Twenty years ago a friend of mine served on a jury. When she told me about her experience, I had a light bulb moment about my call to be a Christian witness.

My friend said the judge gave the witnesses strict instructions. Witnesses were to tell exactly what they had seen or heard or experienced. Witnesses were not supposed to hypothesise about what other people were thinking or feeling. They were not to talk about what might have happened or what they believed to be true. They were simply to report what they had seen or heard or experienced.

Up until that point I had spent most of my Christian life feeling guilty that I was so uncomfortable with evangelism. I had known several people who were passionate about evangelism, and those people shared several characteristics. They grieved deeply for people who didn’t know Jesus. They were always praying for non-Christians to become Christians. They were comfortable striking up conversations with strangers in the hopes they would be able to talk about Jesus at some point in the conversation. When those opportunities to share their faith came, they were excited and energized by the experience.

I was so not like them, and I felt guilty about that. (My passion is to see Christians deepen in faith, and I’m not at all comfortable talking with strangers about God, even after a lifetime of trying.) That moment when my friend served on a jury changed my life. I realized I didn’t have to be an evangelist. I only had to be a witness. I only had to talk about what I had seen, heard or experienced when opportunities arose.

Over the next few years, I became more comfortable – not totally comfortable, but more comfortable – being a witness to family members, friends and acquaintances who don’t know Jesus. I became more comfortable saying things like: “At church on Sunday we talked about God’s love.” “I prayed a lot about that challenging situation and God answered my prayers.” “You wonder why I made that decision, and I have to say it’s because I prayed about it and God seemed to lead me in that direction.” I talked more openly and easily about what I had seen and experienced in my walk with Jesus.

As I became more comfortable as a witness, I found great encouragement in these words at the beginning of the first letter of John:

We declare to you what was from the beginning, what we have heard, what we have seen with our eyes, what we have looked at and touched with our hands, concerning the word of life—this life was revealed, and we have seen it and testify to it, and declare to you the eternal life that was with the Father and was revealed to us—we declare to you what we have seen and heard so that you also may have fellowship with us (verses 1-3).

When opportunities arise, I am called to talk, simply and clearly, about what I’ve heard, what I’ve seen with my own eyes, what I’ve looked at “concerning the word of life.”

I am convinced that some people have gifts in evangelism. We need to train them and empower them to use those gifts. One of my friends with gifts in evangelism was hired by her church for a few years to be an evangelist. They paid her for 15 hours a week, and they set her free to sit in coffee shops and talk to people. What a great idea! We need to help congregations identify the people who have a passion for evangelism and gifts in evangelism. We need to train those people and set them free to use their gifts and passion.
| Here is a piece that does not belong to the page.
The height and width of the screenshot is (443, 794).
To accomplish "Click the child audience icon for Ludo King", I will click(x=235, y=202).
I am convinced that those of us who don’t have gifts in evangelism are called to be witnesses, to be willing to talk about what we have seen and heard and experienced with God in Christ through the power of the Holy Spirit. In our congregations, we need to train and empower all Christians to be witnesses, without putting pressure on them all to be evangelists.
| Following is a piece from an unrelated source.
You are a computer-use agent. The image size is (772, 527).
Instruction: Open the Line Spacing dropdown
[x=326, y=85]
One of the reasons I felt like a failure as an evangelist for so many years is that no one made the distinction for me between people with gifts in evangelism and the rest of us who are called to be witnesses. I always felt pressured to love talking to strangers about Christ, to take initiative to turn conversations with strangers around to the topic of God. That is a big ask. Being a witness about what I have seen, heard and experienced with God to the people I already know, and occasionally to strangers, is much more doable for most of us. This emphasis on being a witness is, I believe, faithful to the biblical commands to use our unique spiritual gifts wisely and also to allow the Holy Spirit to empower us to be witnesses (John 15:27, Acts 1:8).